• JOB ITEM: Copy out, word for word, the forum thread below about fitting a BB30 crankset to a frame with a standard bottom bracket shell.

# BB30 Crankset with Standard BB Shell



## CHL (Jun 24, 2005)

Hi Guys:

Have any of you attempted to install a BB30 crankset on a frame that has a standard width bottom bracket shell? 

I was wondering, would it be possible to use the Zipp bearings for the Vuma Quad in conjunction with a mountain bike length BB30 spindle to install a Cannondale BB30 crankset.

Thanks,
CHL


----------



## stwok (Mar 15, 2007)

Send an email to Zipp's tech guys. They usually get back to you within day!

Let us know how it works out!


----------



## STARNUT (Jun 19, 2005)

nope.........been there done that.
There are a few thing preventing you from doing it. One is the spindle from cannondale the 104s and 103s are to narrow and will not fit the 68/73 shell with the Vuma bearings. Further, if you look at all the SI spindles there is a little raised "bump" that is slightly smaller (think 0.0020") size of the cannondales bearing ID size. The Vuma spindle (and ID of the bearing) is about 0.0030" to 0.0040" smaller than the cannondale.

• GIVEN DATA:

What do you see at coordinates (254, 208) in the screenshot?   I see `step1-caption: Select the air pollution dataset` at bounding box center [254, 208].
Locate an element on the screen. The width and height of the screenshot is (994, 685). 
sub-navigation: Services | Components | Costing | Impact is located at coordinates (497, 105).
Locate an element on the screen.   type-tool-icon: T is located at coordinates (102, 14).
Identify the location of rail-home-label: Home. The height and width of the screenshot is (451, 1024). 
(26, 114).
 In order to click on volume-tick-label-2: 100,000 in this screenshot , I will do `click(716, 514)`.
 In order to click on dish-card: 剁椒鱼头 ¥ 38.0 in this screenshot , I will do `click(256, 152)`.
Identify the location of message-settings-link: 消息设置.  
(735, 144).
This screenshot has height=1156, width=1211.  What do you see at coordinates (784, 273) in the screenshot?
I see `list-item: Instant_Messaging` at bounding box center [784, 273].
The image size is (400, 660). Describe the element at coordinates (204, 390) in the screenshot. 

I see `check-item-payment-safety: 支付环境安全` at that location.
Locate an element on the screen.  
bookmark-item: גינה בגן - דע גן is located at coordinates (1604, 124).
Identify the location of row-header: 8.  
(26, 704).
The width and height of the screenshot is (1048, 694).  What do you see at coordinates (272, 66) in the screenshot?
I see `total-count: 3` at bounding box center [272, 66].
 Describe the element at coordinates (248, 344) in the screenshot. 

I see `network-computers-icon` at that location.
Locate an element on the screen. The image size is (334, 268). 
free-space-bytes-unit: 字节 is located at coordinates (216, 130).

• RESPONSE AREA:
# BB30 Crankset with Standard BB Shell



## CHL (Jun 24, 2005)

Hi Guys:

Have any of you attempted to install a BB30 crankset on a frame that has a standard width bottom bracket shell? 

I was wondering, would it be possible to use the Zipp bearings for the Vuma Quad in conjunction with a mountain bike length BB30 spindle to install a Cannondale BB30 crankset.

Thanks,
CHL


----------



## stwok (Mar 15, 2007)

Send an email to Zipp's tech guys. They usually get back to you within day!

Let us know how it works out!


----------



## STARNUT (Jun 19, 2005)

nope.........been there done that.
There are a few thing preventing you from doing it. One is the spindle from cannondale the 104s and 103s are to narrow and will not fit the 68/73 shell with the Vuma bearings. Further, if you look at all the SI spindles there is a little raised "bump" that is slightly smaller (think 0.0020") size of the cannondales bearing ID size. The Vuma spindle (and ID of the bearing) is about 0.0030" to 0.0040" smaller than the cannondale.